• **DÉFI A**:
Dans la liste ci-dessous, recopiez les lignes telles quelles : commencez à la ligne qui contient "has width=847, height=470." et arrêtez-vous après celle qui contient "Looking at the screenshot, I should [400, 555].".

• **TEXTE PRÉSENTÉ**:
☆ ☆ ☆ ☆ ☆ ☆ ☆

Présidentielle: les Tchèques choisissent entre un pro-russe et un pro-européen
Les électeurs tchèques ont voté dans le calme vendredi pour la première journée du second tour d’une présidentielle qui s’annonce serrée, opposant le chef de l’Etat sortant, le prorusse Milos Zeman, au pro-européen Jiri Drahos.
L’élection a révélé les fractures de la société tchèque, notamment autour de la question de l’immigration et de l’orientation de la politique étrangère du pays.
Pour Daniel Hajek, un ouvrier, le vétéran de la gauche Milos Zeman connu aussi pour ses opinions pro-chinoises et anti-musulmanes "ouvre la porte à la coopération économique avec des pays tels que la Russie ou la Chine, c’est important pour nous, pour l’emploi".
En revanche, pour le technicien Lubos Horcic, M. Drahos, ex-patron centriste de l’Académie des sciences, "va oeuvrer en vue de réconcilier la société et non de la diviser comme le fait le +camarade+ Zeman. Jiri Drahos s’oriente vers l’Europe et l’Occident et non vers l’Est comme le +camarade+ Zeman".
Les deux candidats ont glissé leur bulletin de vote dans l’urne peu après l’ouverture des bureaux, en début d’après-midi.
"J’attends qu’une femme à moitié nue se rue encore sur moi, mais il paraît que ce ne sera pas le cas aujourd’hui", a plaisanté M. Zeman, en allusion à l’action d’une militante ukrainienne du groupe radical Femen, qui s’en est prise à lui torse nu lors du premier tour, criant "Zeman – Putin’s slut" (Zeman, putain de Poutine).
La sécurité était plus stricte qu’il y a deux semaines lors du vote de M. Zeman dans une école de Prague. Une partie des journalistes n’ont même pas été autorisés à entrer dans la salle.
Une autre militante de Femen a manifesté vendredi matin contre le président Zeman devant l’ambassade tchèque à Kiev, avec l’inscription "Zeman monstre boiteux" sur sa poitrine nue.
De son côté, M. Drahos qui bénéficie surtout du soutien des habitants des grandes villes du pays, a dit "apprécier beaucoup cette énergie qui est née, qui a été provoquée par cette élection présidentielle. Je peux dire aux électeurs que cette énergie ne sera pas détournée quel que soit le résultat de l’élection".
Les relations de la République tchèque, membre de l’Otan depuis 1999 et de l’UE depuis 2004, avec la Russie ont largement occupé jeudi soir l’ultime duel télévisé des candidats, suivi par un Tchèque sur quatre.

☆ ☆ ☆ ☆ ☆ ☆ ☆

• **DÉFI B**:
D'après l'article sur la présidentielle tchèque, depuis quelle année la République tchèque est-elle membre de l'Otan ?

☆ ☆ ☆ ☆ ☆ ☆ ☆

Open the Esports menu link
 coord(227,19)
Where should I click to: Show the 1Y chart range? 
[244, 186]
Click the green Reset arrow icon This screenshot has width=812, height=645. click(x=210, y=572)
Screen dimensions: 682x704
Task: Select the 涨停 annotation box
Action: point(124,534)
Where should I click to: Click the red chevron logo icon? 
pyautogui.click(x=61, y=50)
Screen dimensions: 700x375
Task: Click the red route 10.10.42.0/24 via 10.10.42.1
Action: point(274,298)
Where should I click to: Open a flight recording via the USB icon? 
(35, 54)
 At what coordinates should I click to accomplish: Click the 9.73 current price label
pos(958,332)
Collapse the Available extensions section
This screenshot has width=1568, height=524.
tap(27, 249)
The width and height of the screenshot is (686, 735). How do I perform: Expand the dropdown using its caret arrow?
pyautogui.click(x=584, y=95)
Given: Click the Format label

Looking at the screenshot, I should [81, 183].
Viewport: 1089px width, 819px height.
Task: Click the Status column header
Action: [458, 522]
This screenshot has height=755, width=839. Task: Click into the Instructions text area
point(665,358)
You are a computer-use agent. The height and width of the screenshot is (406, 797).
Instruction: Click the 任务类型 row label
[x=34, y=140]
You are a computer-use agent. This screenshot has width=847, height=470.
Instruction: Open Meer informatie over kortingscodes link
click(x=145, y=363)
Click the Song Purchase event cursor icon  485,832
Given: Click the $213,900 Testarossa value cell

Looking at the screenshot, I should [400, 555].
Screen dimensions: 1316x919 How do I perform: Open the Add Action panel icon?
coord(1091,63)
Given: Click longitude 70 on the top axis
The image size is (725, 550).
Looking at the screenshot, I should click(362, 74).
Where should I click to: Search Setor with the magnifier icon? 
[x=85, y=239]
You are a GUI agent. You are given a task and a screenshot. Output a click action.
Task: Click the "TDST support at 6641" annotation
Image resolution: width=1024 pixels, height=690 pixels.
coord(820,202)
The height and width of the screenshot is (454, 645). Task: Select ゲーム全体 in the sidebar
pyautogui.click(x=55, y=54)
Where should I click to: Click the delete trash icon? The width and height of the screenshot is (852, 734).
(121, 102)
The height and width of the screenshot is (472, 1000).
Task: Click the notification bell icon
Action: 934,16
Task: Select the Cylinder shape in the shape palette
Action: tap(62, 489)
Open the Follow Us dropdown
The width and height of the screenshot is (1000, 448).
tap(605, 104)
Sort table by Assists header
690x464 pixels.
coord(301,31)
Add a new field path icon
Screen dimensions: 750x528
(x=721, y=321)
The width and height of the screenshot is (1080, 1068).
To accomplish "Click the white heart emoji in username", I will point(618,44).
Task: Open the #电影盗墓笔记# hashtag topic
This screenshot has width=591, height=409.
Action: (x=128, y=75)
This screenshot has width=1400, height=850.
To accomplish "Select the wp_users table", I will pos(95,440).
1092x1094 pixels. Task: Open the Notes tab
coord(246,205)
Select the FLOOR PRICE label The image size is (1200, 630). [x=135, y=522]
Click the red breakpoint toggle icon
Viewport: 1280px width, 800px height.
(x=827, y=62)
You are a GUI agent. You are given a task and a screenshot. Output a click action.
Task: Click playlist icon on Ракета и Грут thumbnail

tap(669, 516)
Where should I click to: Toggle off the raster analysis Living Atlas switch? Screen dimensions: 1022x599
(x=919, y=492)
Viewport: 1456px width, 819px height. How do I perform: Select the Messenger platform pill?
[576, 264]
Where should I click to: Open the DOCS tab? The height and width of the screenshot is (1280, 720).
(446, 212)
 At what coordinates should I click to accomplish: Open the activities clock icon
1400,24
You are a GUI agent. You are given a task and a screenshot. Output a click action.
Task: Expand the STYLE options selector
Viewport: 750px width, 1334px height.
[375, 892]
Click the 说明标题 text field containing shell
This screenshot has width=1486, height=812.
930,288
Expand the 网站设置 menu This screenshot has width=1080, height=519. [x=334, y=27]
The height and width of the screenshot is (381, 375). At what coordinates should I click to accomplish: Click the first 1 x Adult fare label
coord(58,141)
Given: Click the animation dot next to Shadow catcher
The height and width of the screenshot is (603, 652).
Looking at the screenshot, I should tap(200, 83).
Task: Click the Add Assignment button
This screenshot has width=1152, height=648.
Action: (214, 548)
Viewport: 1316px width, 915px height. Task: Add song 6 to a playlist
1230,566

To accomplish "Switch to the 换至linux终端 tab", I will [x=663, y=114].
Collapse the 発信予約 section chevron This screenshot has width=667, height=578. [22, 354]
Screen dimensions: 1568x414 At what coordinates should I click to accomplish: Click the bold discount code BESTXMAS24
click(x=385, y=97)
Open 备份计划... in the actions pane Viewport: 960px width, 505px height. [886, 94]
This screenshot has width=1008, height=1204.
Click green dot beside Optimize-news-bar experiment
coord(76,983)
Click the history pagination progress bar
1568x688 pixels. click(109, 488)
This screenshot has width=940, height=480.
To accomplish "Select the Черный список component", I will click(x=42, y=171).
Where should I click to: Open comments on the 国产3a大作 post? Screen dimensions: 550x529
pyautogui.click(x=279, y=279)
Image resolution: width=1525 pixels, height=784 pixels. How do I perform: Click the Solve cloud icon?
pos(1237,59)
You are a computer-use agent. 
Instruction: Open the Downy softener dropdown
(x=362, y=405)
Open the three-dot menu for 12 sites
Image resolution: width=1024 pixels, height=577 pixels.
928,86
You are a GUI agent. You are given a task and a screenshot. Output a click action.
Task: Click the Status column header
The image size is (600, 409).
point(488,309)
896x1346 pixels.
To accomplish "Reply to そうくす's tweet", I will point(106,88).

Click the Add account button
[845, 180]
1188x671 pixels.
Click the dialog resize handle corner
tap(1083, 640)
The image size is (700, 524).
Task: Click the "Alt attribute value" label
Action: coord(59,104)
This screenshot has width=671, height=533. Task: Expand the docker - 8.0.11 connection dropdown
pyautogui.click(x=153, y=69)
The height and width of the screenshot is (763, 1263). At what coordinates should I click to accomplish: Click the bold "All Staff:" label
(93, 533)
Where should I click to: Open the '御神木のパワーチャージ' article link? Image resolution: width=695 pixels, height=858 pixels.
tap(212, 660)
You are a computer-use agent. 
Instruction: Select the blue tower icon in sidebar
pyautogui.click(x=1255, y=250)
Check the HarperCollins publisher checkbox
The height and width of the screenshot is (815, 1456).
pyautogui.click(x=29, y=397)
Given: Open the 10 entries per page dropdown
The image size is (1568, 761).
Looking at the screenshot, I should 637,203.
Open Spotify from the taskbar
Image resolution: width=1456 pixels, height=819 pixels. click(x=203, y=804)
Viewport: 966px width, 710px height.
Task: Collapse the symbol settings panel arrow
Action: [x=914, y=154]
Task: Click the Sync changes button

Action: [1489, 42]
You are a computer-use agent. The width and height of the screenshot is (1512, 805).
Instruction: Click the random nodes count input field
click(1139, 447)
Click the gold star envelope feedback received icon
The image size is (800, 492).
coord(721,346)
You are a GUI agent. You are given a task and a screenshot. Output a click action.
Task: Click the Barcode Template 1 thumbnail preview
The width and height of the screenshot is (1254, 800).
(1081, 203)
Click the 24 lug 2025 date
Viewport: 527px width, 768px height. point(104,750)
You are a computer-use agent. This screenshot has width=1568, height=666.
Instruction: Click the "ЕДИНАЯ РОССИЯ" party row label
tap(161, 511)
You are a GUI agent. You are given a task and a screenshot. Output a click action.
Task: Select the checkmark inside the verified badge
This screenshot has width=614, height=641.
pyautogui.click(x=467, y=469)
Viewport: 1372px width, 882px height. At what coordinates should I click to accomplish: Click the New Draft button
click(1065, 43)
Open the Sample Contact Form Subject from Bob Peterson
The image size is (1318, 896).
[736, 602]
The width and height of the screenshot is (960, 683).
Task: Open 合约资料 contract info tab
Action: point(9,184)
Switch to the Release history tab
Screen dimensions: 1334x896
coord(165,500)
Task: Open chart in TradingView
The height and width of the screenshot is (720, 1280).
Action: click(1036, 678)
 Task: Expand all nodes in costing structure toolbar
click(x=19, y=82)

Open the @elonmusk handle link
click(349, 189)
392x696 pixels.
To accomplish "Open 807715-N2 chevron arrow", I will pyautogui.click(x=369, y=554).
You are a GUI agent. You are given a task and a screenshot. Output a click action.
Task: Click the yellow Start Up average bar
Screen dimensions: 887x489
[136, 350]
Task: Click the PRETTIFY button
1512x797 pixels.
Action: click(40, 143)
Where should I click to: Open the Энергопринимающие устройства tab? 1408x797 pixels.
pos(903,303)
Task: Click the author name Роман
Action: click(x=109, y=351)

☆ ☆ ☆ ☆ ☆ ☆ ☆

• **RÉSULTAT A**:
You are a computer-use agent. This screenshot has width=847, height=470.
Instruction: Open Meer informatie over kortingscodes link
click(x=145, y=363)
Click the Song Purchase event cursor icon  485,832
Given: Click the $213,900 Testarossa value cell

Looking at the screenshot, I should [400, 555].

• **RÉSULTAT B**:
Depuis 1999.